In RBI’s annual monetary policy review meeting, a surprise was unfolded by the central bank:
· With Repo Rate cut by 50 basis points (bps) after a long time.
· Reverse Repo and Marginal Standing Facility was placed above and below by 100 bps.
· MSP now stands at 2 percent of their outstanding Net Demand and Time Liabilities (NDTL) from 1 percent before.
These major changes in the monetary policy really boosts RBI’s expected GDP growth rate of 7.3% in 2012-13 but the point to be contemplated upon is: Will this estimation turn out to be a reality? Many experts believe that monetary easing alone would not be sufficient to boost the growth projection. And it is absolutely correct because until our Fiscal deficit and Current Account deficit is not tamed the projected momentum is an elusive dream. This clearly points out the policy paralysis in which our system is currently entangled. Even in the recent budget there has not been an impressive reform to boost our economic condition.
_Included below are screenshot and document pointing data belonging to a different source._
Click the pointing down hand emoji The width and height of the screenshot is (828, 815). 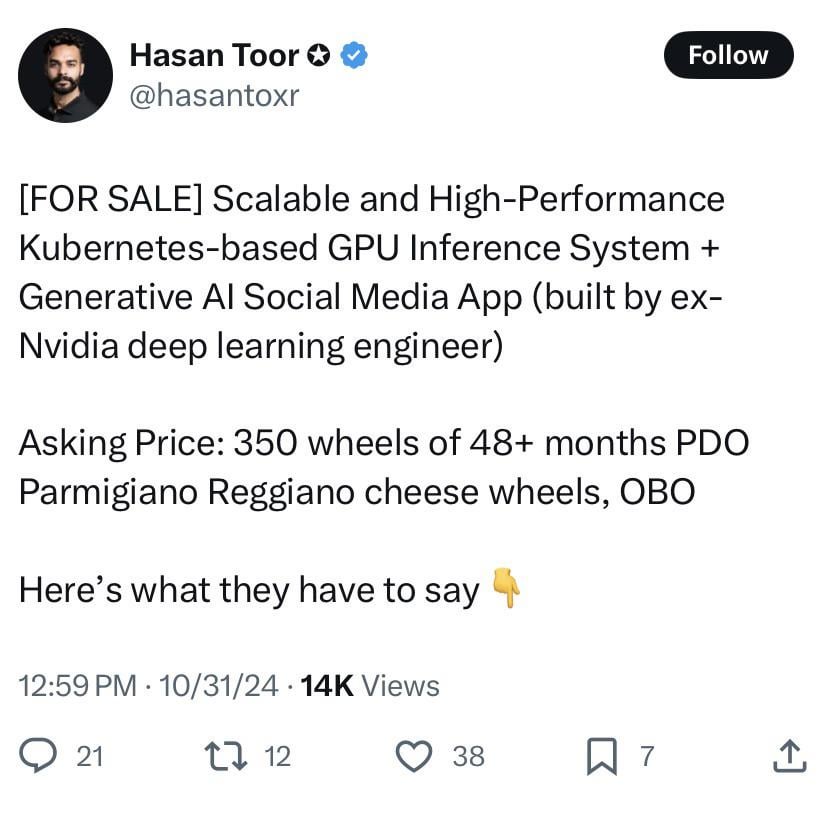(507, 589)
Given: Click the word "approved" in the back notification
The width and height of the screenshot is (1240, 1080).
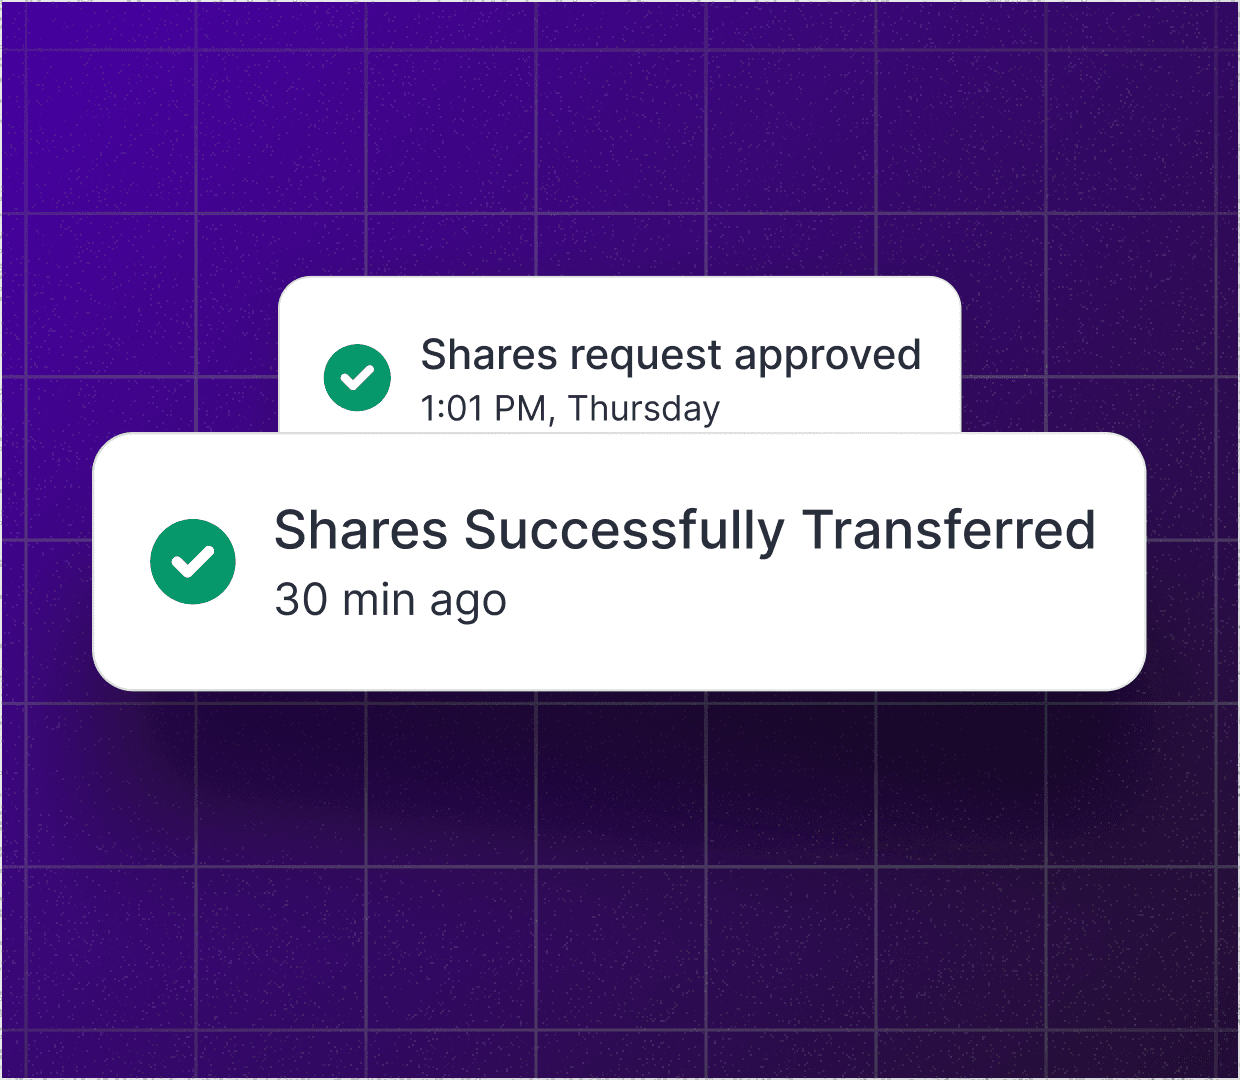Looking at the screenshot, I should [826, 356].
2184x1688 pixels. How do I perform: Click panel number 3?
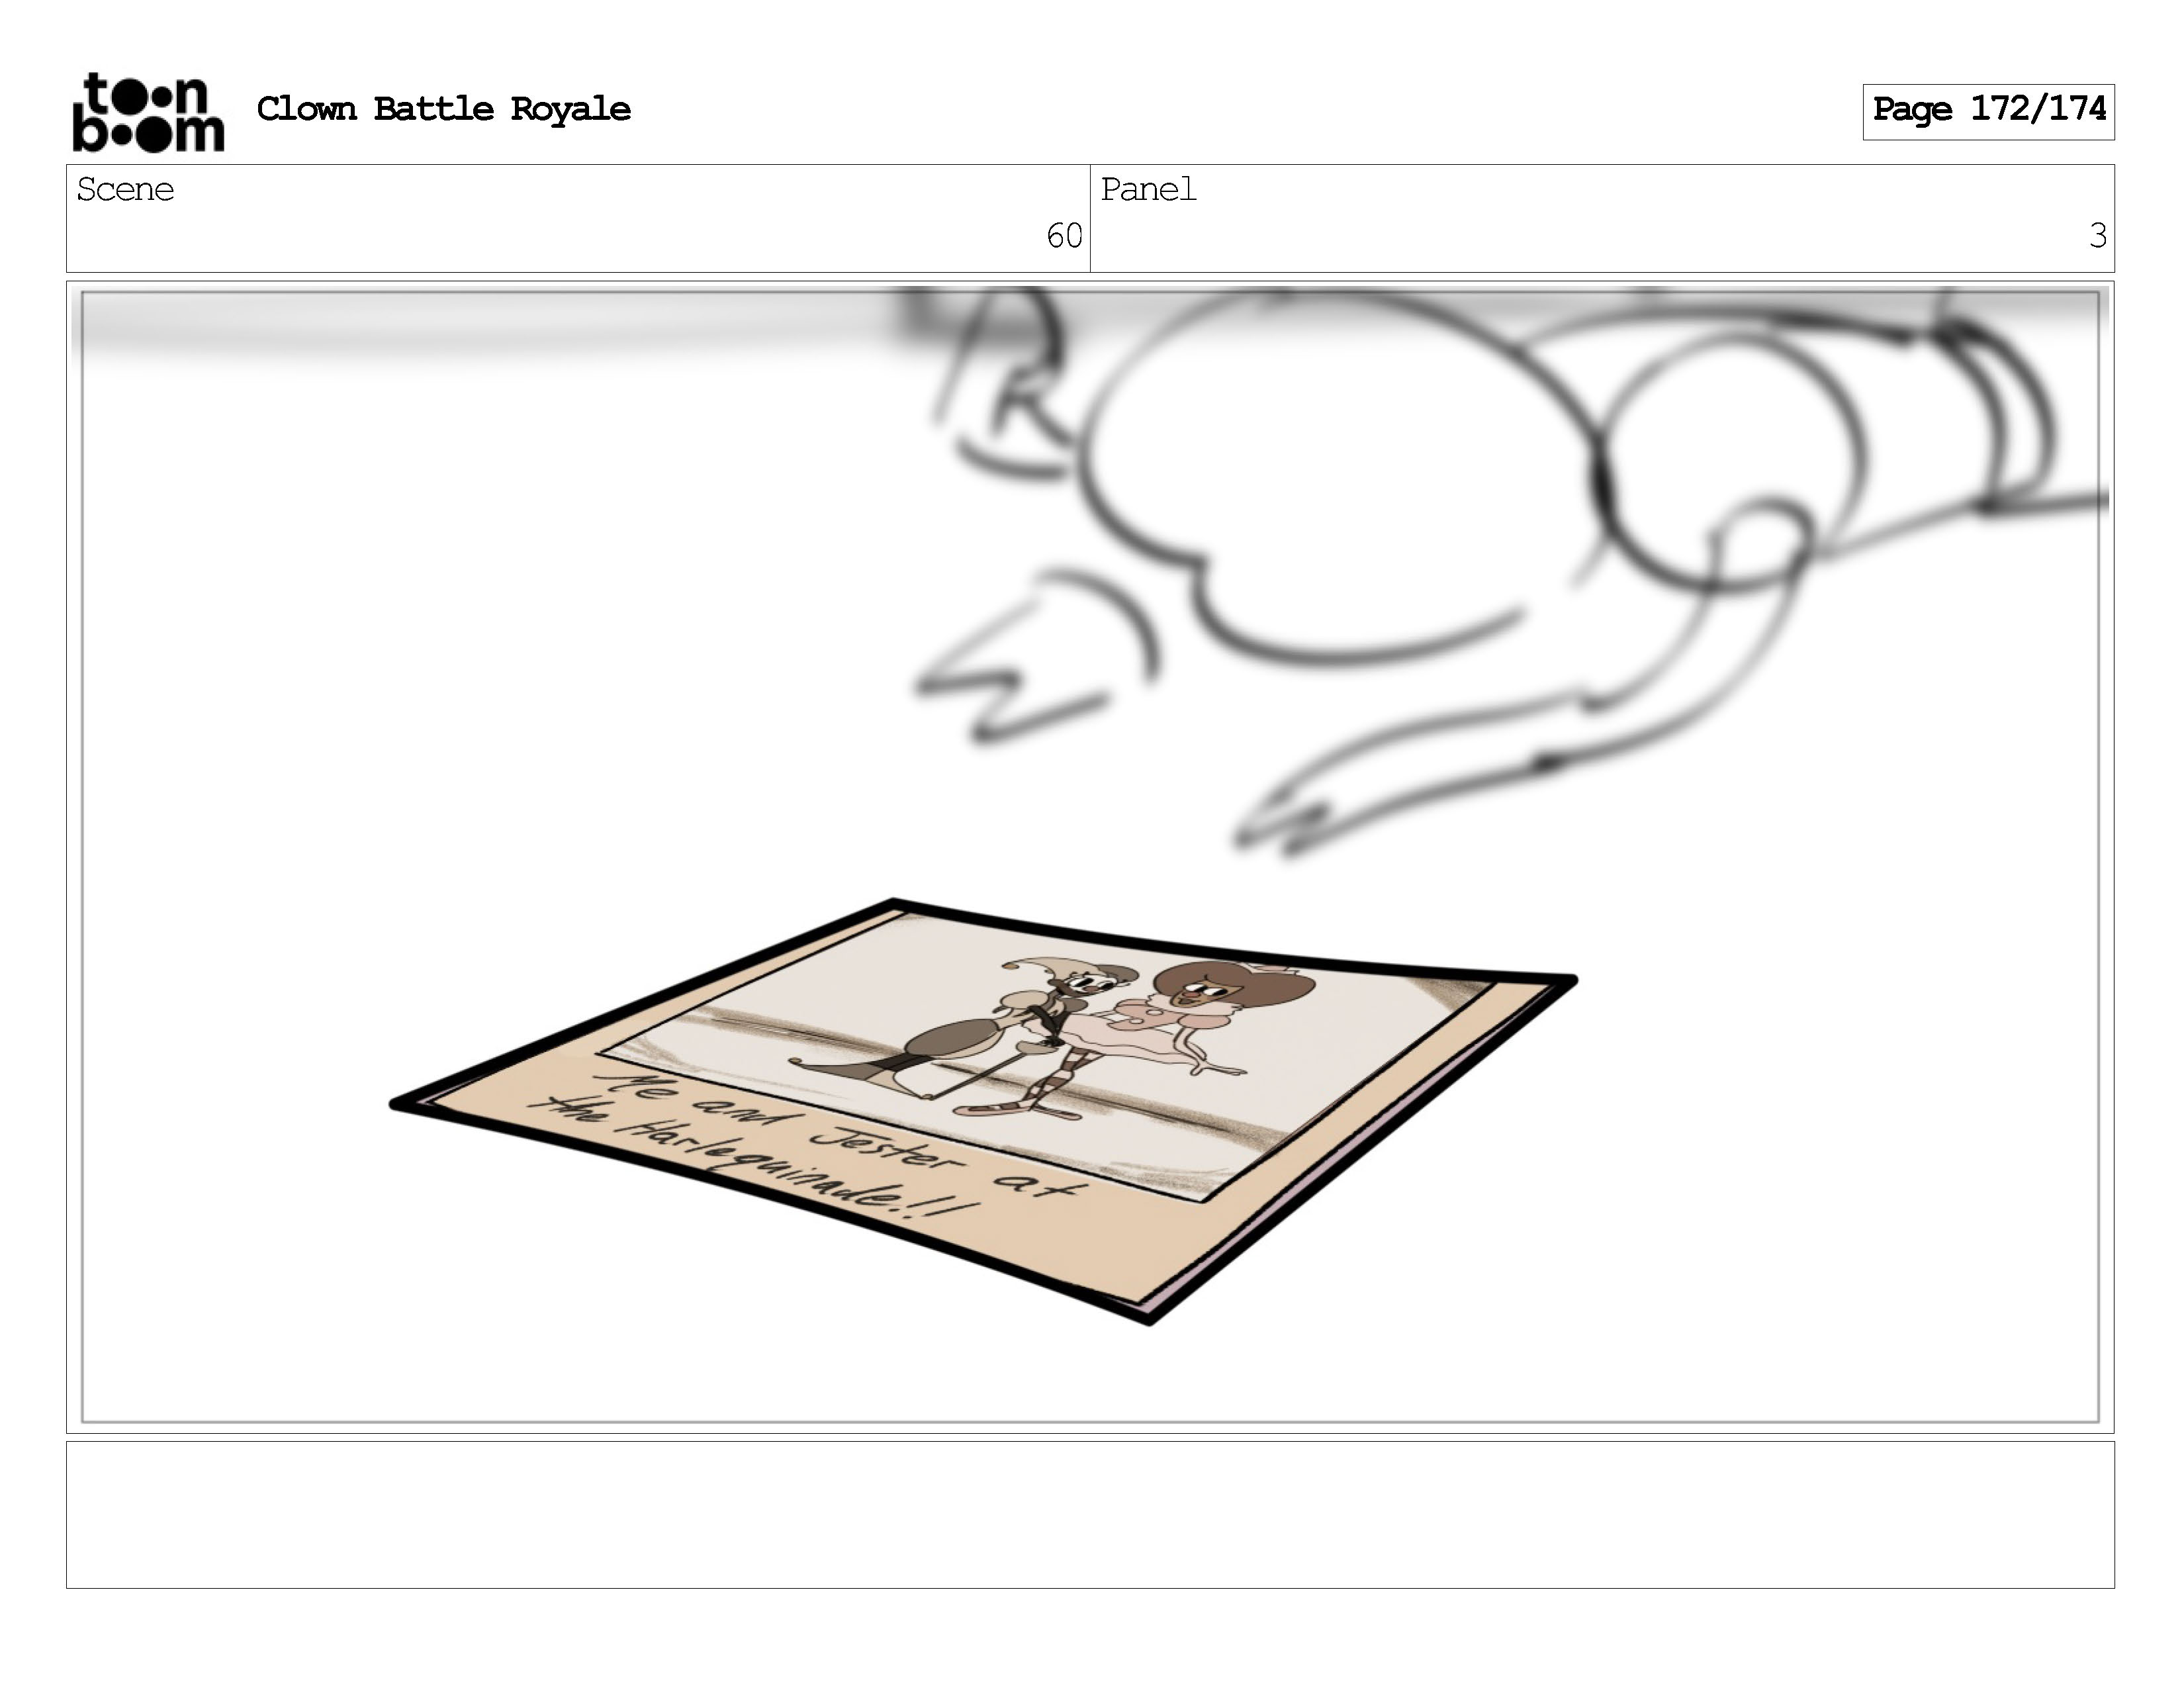(2097, 236)
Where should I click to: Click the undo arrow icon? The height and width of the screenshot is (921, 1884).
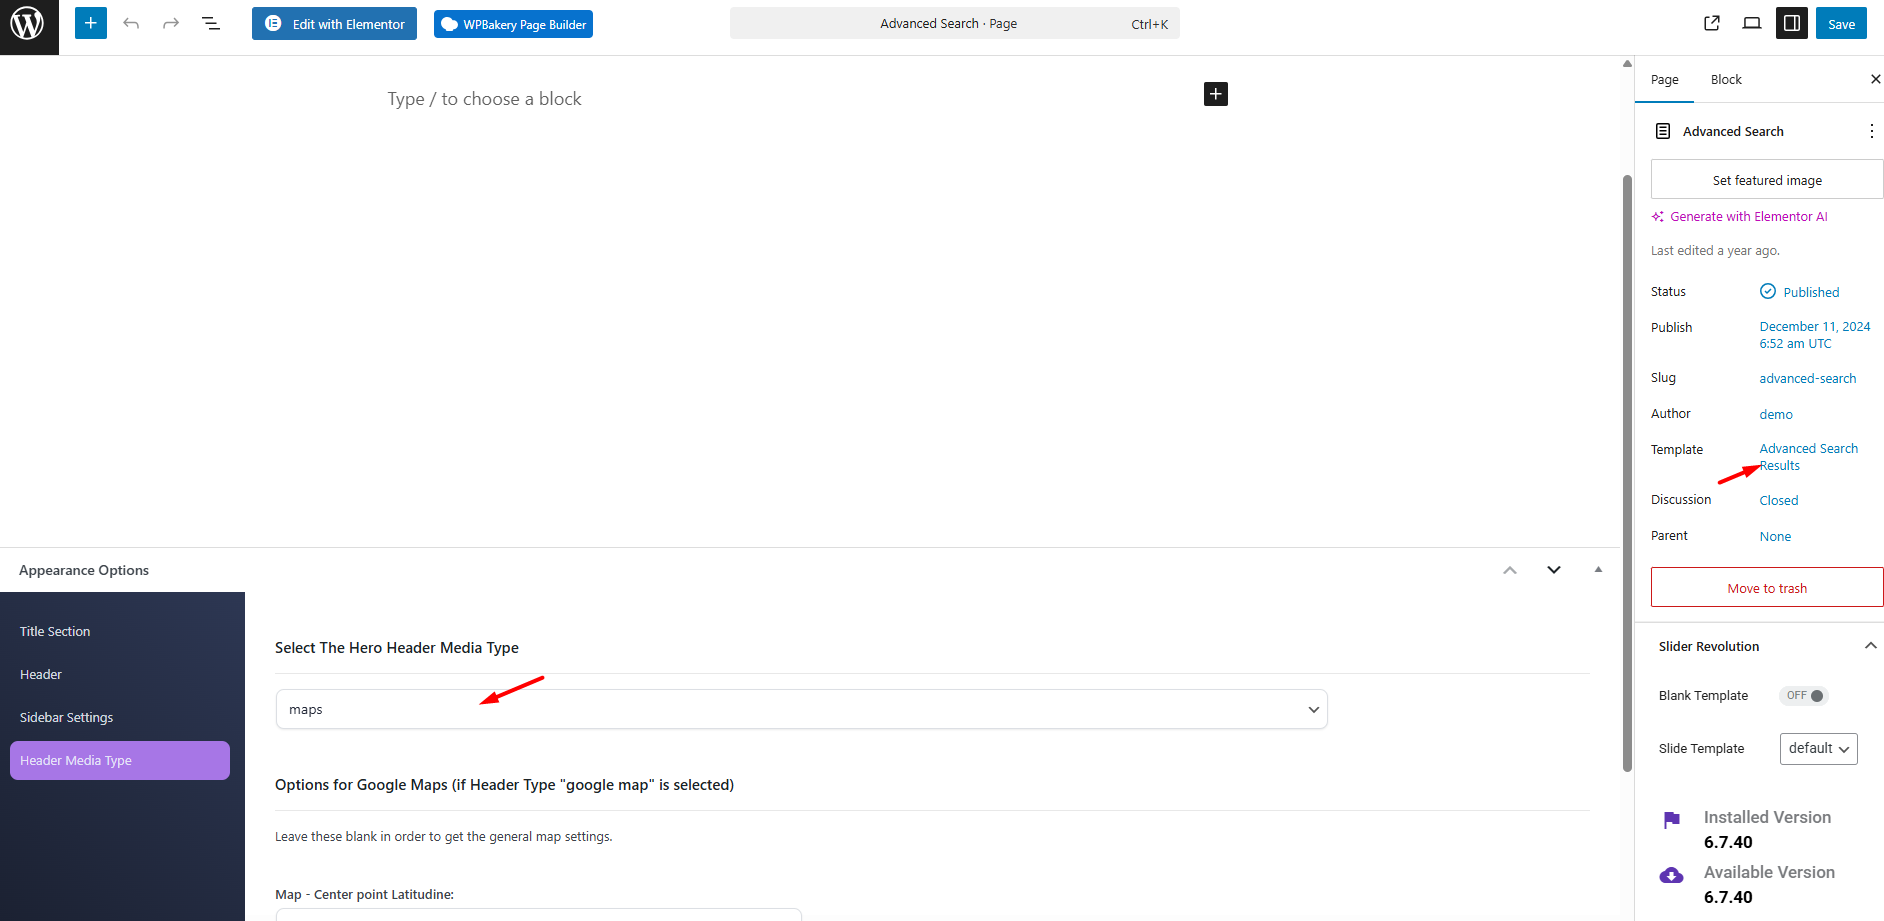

On the other hand thought with persistent rate hikes by the RBI it has clearly succeeded in bringing the inflation under control but still there are Inflationary pressures, especially food inflation, have regained momentum and the upside risks have risen. In coming months, consumer goods and services inflation would also be adversely impacted due to indirect tax increases. Inflation declined temporarily after November 2011, but has remained stubborn at 6.9 per cent in the fourth quarter of 2011-12. Finally, coal and electricity prices are already being revised upwards and the process is likely to continue throughout the year. The wage-price spiral in India has strengthened since last year, because wages in the rural economy now rise in line with inflation, with inflation-linked wages under Mahatma Gandhi National Rural Employment Guarantee Scheme (MGNREGS) setting the floor. All these inflationary alarming bells can get louder if ignored.
External factors like demand from the Rest of the world has also been bearish, rising fuel prices and the world economic volatility has also applied brakes on the exports growth of our country and putting appreciative pressure on the rupee. Coupled with all these factors the slowdown in the investment has also been attributed for this tepid growth rate. Hence, for growth to revive, the investment climate, supported by appropriate policy reforms, will have to improve.
So it can be concluded that though RBI did its part by easing up of the monetary policy but still it cannot alone provide the required impetus to the economic momentum, it definitely needs government’s support to push the reforms ahead for prosperity and economic stability.